**PROMPT**
Among the entries below, please repeat exactly and only the lines from the line containing "Collapse the lock" to the line containing "This screenshot has width=700, height=505.", both lines included.

**MATERIAL FOR THIS TASK**
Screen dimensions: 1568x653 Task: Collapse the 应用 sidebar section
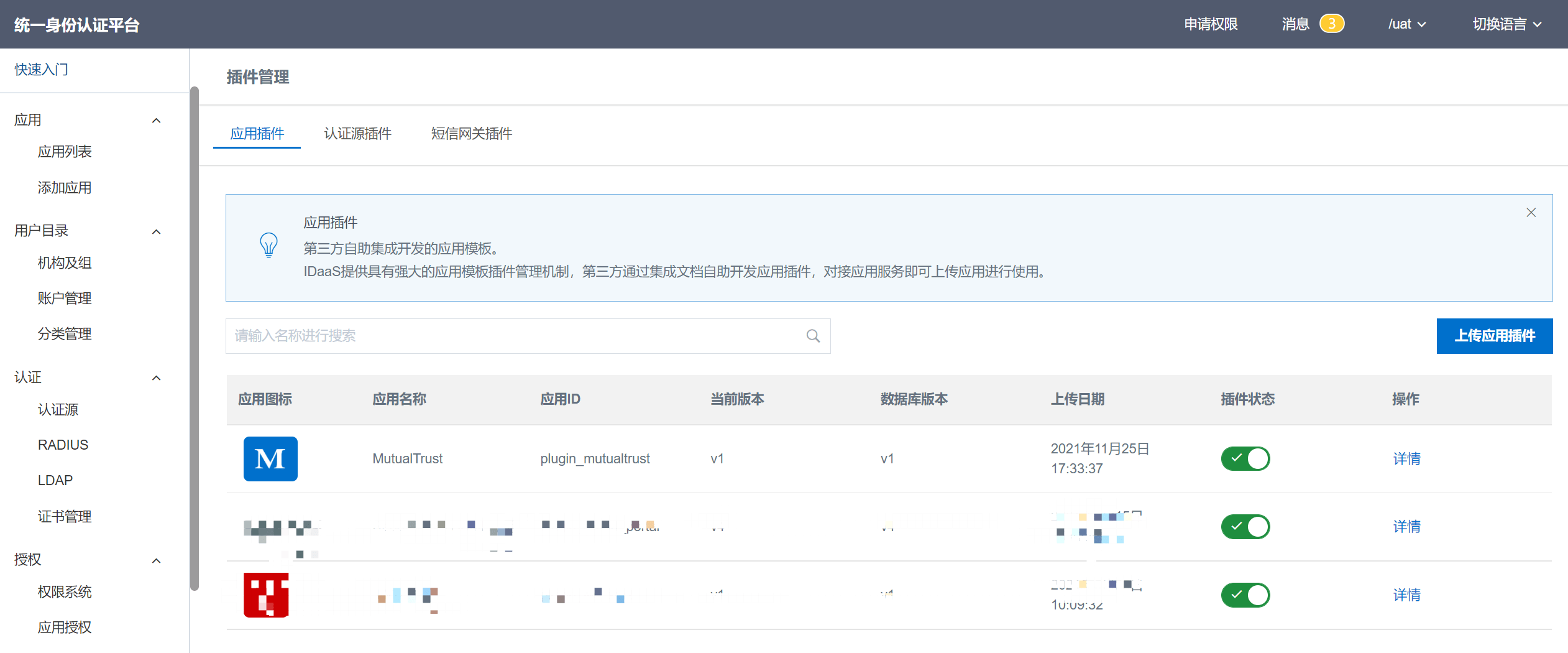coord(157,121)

--

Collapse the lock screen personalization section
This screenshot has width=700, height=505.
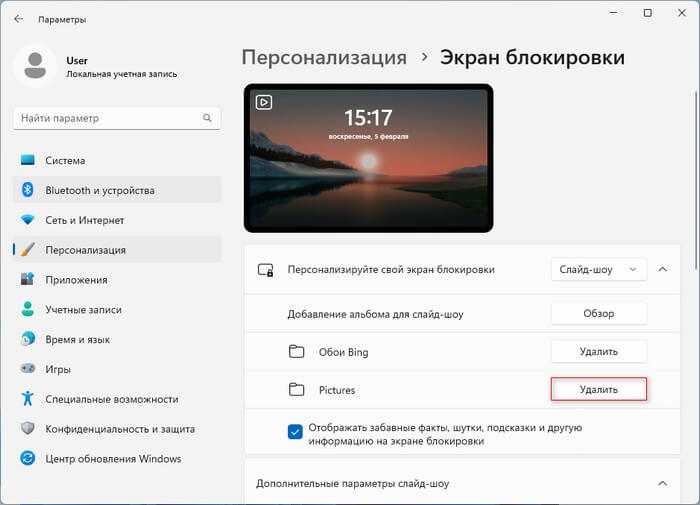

==

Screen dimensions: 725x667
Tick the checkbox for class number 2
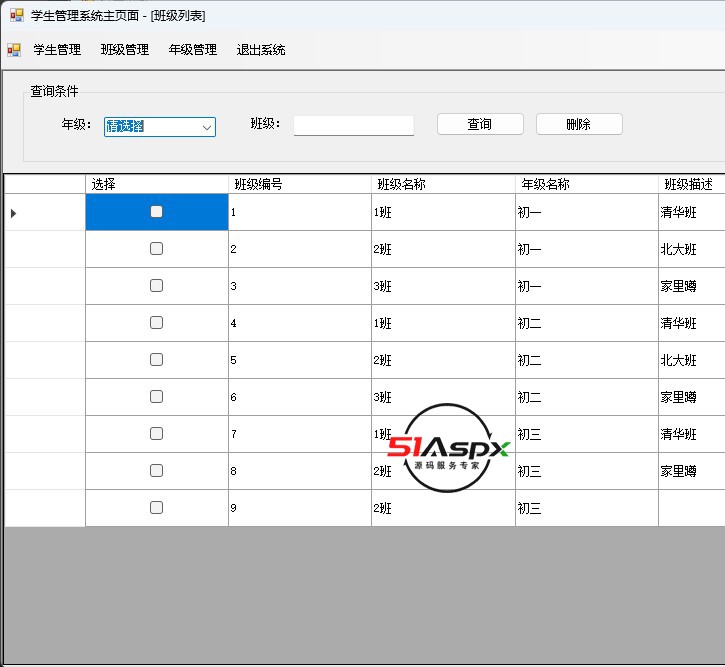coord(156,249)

**YOUR RESPONSE**
Collapse the lock screen personalization section
This screenshot has width=700, height=505.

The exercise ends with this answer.